» What the task requires
Set down exactly the lines in the records below that run from the line with "You are a GUI" to the line with "Given: Click the", inclusive, and nothing more.

» Supplied material
· · · · · · ·
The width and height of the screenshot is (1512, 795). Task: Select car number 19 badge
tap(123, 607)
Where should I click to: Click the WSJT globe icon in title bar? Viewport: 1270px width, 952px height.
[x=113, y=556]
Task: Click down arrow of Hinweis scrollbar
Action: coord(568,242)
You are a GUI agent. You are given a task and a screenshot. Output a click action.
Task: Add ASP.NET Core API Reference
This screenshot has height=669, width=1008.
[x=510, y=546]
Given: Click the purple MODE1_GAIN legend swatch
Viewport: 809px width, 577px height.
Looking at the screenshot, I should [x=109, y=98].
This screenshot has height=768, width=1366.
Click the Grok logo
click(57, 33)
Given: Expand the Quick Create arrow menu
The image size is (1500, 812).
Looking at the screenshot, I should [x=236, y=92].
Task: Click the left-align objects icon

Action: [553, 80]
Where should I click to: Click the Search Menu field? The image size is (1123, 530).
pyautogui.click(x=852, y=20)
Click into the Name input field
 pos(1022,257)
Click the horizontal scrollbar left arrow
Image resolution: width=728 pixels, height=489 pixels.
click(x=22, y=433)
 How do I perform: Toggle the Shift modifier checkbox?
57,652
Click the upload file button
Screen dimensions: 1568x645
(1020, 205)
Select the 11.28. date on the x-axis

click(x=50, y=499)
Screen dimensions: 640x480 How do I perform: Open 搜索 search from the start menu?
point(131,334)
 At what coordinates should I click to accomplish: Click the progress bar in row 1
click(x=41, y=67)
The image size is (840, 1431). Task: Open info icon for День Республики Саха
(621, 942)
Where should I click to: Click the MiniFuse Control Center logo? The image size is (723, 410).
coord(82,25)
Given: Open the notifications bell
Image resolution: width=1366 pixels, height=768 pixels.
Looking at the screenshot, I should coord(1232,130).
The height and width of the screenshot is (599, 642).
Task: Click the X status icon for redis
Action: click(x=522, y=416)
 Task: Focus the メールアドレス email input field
· · · · · · ·
» Exercise response
You are a GUI agent. You are given a task and a screenshot. Output a click action.
Task: Add ASP.NET Core API Reference
This screenshot has height=669, width=1008.
[x=510, y=546]
Given: Click the purple MODE1_GAIN legend swatch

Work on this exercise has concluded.